Structs
Structs in Vex are pure data types that group related values together. Unlike many other systems languages, Vex structs primarily contain data; behavior is defined externally using Go-style methods.
Defining Structs
Basic Struct
struct Point {
x: f64,
y: f64,
}
struct User {
id: u64,
name: string,
email: string,
active: bool,
}Creating Instances
let origin = Point { x: 0.0, y: 0.0 }
let user = User {
id: 1,
name: "Alice",
email: "alice@example.com",
active: true
}Field Shorthand
When variable names match field names:
fn create_user(name: string, email: string): User {
let id = 123
return User {
id,
name,
email,
active: true,
}
}Field visibility and export
Vex separates two concerns:
exportcontrols whether the struct itself is visible outside the moduleprivate:,readonly:, andpublic:control field visibility inside the struct
Section-based field visibility is the current model:
export struct Account {
private:
internal_id: i64,
readonly:
balance: f64,
public:
name: string,
}| Label | Access Level |
|---|---|
private: | Module-only (Default) |
readonly: | Publicly readable, Module-only writable |
public: | Fully accessible |
If no section label is present, fields default to private:.
Go-Style Methods
Methods are defined outside the struct using receiver syntax:
struct Point {
x: f64,
y: f64,
}
// Associated function
fn Point.new(x: f64, y: f64): Point {
return Point { x, y }
}
fn (self: &Point) length(): f64 {
return (self.x * self.x + self.y * self.y).sqrt()
}
fn (self: &Point!) translate(dx: f64, dy: f64) {
self.x += dx
self.y += dy
}If a method should be available across modules, export the function itself:
export fn (self: &Point) length(): f64 {
return (self.x * self.x + self.y * self.y).sqrt()
}Struct Tags (Go-Style)
Vex uses Go-style backtick tags for metadata, such as serialization instructions:
struct User {
id: u64 `json:"id" db:"pk"`,
username: string `json:"username"`,
}No Rust-style Attributes
Vex does NOT use #[derive(...)] or other attribute syntax.

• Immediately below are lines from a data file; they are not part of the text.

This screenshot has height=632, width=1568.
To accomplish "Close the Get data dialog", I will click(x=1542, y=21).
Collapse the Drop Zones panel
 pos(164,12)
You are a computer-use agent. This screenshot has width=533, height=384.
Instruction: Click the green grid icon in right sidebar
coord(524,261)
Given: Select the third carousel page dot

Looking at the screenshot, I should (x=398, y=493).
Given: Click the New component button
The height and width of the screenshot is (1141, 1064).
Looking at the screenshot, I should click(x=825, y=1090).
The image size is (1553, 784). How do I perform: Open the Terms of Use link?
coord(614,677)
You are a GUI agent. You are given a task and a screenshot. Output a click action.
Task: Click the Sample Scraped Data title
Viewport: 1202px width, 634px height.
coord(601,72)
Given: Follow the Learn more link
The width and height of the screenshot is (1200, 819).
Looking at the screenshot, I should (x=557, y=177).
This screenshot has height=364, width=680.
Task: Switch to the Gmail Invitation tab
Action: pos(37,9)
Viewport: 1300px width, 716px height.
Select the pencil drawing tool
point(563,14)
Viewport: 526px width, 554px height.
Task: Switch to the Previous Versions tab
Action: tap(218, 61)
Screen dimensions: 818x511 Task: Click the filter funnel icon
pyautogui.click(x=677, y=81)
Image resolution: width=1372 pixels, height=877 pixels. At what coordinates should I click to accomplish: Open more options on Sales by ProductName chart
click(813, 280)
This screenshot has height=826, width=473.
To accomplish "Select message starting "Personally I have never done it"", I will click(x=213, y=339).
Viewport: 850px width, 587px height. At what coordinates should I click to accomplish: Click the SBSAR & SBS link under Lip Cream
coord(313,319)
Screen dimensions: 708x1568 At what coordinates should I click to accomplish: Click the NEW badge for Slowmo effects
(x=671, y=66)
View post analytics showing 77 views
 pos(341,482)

Use struct tags or implement contracts manually.
Contracts on structs
Attach contracts directly on the struct declaration with colon syntax.
contract Area {
area(): f64;
}
struct Rect: Area {
public:
width: f64,
height: f64,
}
fn (self: &Rect) area(): f64 {
return self.width * self.height
}Builtin contracts from the prelude commonly start with $, such as $Display, $Clone, and $Drop.
Tuple Structs
Structs without named fields, useful for the "Newtype" pattern:
struct Color(u8, u8, u8)
struct UserId(u64)
let red = Color(255, 0, 0)Guidance
- Use
export structonly when the type itself is part of the module surface. - Use visibility sections to group fields intentionally instead of repeating per-field modifiers.
- Keep structs data-focused and put behavior in receiver methods.
- Use tags when tooling or serializers need field metadata.